Fuller: So tell me about the historic role. That was the ambition. That's how it got started. How has it unfolded since the end of World War II? And how has it affected the society broadly, the economy broadly? How do you rate yourself relative to their ambitions?

Lomax: I rate ourselves very high. UNCF, as a social enterprise and historically Black colleges as the medium that we use to achieve our goals, were really designed to ensure that Black folks got the education that would prepare them not for the past, but for the future. And so getting a college degree enabled them to become teachers and go on to medical school and become lawyers and professionals to start businesses. And one of the important things that UNCF promoted, as did historically Black colleges, is that there would be a leadership class in the African American community—a class that was driving social change so that the old stereotypes of Black people as both uneducated and uneducable were challenged by producing highly educated graduates who would go on to take important places in American society. You think about Thurgood Marshall, Martin Luther King, John Lewis, Toni Morrison. And UNCF's role originally was to support historically Black colleges. And beginning in the 1960s our big role was that we were producing significant scholarship support that would help individual students achieve their dreams of a college education. And the biggest business that UNCF has had over the last 20 years has been the scholarship business. Although, we now believe that it is the educational institution that is the lever of change.

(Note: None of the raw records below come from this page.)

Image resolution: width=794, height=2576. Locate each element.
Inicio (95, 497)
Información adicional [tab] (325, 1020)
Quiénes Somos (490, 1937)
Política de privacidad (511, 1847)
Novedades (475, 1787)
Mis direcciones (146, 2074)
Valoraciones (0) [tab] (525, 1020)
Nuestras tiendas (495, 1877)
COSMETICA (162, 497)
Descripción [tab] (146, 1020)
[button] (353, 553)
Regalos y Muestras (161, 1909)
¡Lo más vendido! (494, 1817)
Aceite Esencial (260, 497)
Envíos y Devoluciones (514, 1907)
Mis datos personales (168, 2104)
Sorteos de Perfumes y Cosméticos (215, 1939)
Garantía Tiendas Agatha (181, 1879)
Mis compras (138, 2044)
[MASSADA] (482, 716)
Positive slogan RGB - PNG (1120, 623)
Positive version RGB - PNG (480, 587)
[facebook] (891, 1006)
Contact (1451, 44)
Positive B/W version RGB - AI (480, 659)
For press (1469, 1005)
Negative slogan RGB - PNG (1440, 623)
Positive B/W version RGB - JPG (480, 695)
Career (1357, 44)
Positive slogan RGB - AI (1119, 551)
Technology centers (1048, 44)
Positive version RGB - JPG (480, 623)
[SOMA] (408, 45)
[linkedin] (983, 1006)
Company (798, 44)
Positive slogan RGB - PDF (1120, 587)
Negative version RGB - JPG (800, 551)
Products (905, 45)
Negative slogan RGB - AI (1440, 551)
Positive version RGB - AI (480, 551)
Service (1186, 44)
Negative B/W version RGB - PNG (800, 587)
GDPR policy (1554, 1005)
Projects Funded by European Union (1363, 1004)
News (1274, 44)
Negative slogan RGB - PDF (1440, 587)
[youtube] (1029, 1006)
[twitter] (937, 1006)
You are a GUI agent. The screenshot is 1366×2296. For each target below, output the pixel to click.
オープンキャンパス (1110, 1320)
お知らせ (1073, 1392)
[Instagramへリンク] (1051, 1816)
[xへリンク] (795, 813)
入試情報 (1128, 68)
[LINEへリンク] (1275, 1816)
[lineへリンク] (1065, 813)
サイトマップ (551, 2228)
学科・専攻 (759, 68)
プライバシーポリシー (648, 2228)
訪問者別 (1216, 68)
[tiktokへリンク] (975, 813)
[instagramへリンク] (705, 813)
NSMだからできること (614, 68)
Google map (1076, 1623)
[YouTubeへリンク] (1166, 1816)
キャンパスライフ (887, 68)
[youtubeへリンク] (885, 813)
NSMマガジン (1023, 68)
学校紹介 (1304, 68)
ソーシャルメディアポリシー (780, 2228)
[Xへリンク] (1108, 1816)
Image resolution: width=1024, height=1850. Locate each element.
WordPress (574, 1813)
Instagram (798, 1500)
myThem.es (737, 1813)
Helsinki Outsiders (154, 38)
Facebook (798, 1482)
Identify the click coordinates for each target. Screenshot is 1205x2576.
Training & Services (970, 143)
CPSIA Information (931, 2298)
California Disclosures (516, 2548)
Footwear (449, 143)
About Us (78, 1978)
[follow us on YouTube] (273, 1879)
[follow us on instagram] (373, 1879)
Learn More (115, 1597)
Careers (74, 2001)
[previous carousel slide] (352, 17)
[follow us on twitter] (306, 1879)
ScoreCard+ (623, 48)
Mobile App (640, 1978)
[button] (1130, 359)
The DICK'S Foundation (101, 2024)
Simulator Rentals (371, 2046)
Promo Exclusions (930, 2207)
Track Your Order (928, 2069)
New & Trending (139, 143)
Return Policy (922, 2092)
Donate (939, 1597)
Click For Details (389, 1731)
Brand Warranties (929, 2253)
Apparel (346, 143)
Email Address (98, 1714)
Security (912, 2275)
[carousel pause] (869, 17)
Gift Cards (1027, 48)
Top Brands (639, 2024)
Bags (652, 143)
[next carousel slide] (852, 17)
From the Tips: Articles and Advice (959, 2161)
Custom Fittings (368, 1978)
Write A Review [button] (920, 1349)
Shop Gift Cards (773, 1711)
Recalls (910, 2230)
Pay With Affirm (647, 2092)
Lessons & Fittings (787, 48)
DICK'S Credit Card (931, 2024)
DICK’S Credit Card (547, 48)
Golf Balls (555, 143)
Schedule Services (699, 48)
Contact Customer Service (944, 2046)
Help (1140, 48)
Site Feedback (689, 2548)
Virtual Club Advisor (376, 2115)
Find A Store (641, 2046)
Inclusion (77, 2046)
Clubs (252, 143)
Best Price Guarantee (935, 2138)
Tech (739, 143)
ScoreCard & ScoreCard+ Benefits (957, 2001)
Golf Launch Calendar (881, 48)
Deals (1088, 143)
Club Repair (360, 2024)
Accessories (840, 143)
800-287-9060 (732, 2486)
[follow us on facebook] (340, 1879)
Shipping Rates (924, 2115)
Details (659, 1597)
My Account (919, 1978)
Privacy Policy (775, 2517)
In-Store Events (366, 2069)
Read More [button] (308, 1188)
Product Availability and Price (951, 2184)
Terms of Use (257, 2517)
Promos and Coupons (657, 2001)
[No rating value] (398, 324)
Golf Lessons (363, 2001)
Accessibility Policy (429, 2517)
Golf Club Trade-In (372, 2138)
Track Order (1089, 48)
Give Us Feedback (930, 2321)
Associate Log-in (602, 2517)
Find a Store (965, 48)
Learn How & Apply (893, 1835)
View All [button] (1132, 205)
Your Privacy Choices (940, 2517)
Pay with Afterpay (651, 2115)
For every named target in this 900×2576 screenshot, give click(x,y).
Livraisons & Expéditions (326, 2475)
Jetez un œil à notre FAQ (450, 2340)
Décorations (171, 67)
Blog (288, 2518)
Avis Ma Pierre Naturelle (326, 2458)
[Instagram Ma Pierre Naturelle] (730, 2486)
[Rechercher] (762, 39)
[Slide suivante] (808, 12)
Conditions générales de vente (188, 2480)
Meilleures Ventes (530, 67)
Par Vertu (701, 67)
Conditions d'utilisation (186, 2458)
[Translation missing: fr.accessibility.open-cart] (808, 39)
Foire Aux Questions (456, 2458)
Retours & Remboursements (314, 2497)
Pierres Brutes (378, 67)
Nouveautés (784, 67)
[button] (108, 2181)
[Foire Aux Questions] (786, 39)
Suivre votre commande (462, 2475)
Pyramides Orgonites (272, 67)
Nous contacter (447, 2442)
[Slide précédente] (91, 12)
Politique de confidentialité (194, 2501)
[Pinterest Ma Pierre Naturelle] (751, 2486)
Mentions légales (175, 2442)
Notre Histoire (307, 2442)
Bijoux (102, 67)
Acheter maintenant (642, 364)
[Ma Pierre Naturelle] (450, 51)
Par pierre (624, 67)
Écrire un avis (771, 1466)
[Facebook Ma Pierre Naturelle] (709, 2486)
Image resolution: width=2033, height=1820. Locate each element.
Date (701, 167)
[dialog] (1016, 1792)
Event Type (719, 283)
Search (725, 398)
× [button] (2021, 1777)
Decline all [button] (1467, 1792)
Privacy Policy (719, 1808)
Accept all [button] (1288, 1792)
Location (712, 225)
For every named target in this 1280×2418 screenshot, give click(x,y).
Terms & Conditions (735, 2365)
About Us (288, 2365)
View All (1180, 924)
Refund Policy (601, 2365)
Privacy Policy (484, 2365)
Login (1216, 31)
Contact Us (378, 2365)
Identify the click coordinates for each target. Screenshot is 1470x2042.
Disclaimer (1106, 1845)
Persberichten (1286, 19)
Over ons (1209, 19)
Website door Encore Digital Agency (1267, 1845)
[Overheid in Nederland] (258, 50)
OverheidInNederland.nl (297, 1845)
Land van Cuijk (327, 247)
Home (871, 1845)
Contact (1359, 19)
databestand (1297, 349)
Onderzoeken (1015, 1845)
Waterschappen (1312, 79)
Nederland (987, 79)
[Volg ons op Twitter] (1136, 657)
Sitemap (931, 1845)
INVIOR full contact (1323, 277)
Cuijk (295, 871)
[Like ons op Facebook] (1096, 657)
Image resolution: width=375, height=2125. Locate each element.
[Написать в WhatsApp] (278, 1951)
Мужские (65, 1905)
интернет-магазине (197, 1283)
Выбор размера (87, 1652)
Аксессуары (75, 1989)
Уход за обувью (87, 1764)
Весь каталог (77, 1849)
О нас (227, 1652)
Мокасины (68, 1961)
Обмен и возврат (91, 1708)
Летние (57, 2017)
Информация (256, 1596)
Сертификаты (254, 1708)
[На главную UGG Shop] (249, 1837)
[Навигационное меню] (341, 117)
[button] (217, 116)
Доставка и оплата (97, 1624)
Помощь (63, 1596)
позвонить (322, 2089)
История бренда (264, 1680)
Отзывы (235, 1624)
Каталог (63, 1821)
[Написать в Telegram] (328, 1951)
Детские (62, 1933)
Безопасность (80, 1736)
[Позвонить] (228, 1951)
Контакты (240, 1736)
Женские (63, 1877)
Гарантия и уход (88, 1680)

Fuller: Well, let's talk about what you just said a little bit, because you mentioned you think the institution is as important to understand in terms of creating success for the student. Over the evolution of UNCF, historically white colleges that would not have been actively recruiting African American students, of course, began to seek diversity and much more widespread enrollment of African Americans outside of historically Black colleges and universities. How did that affect UNCF, and how has it affected your institutions?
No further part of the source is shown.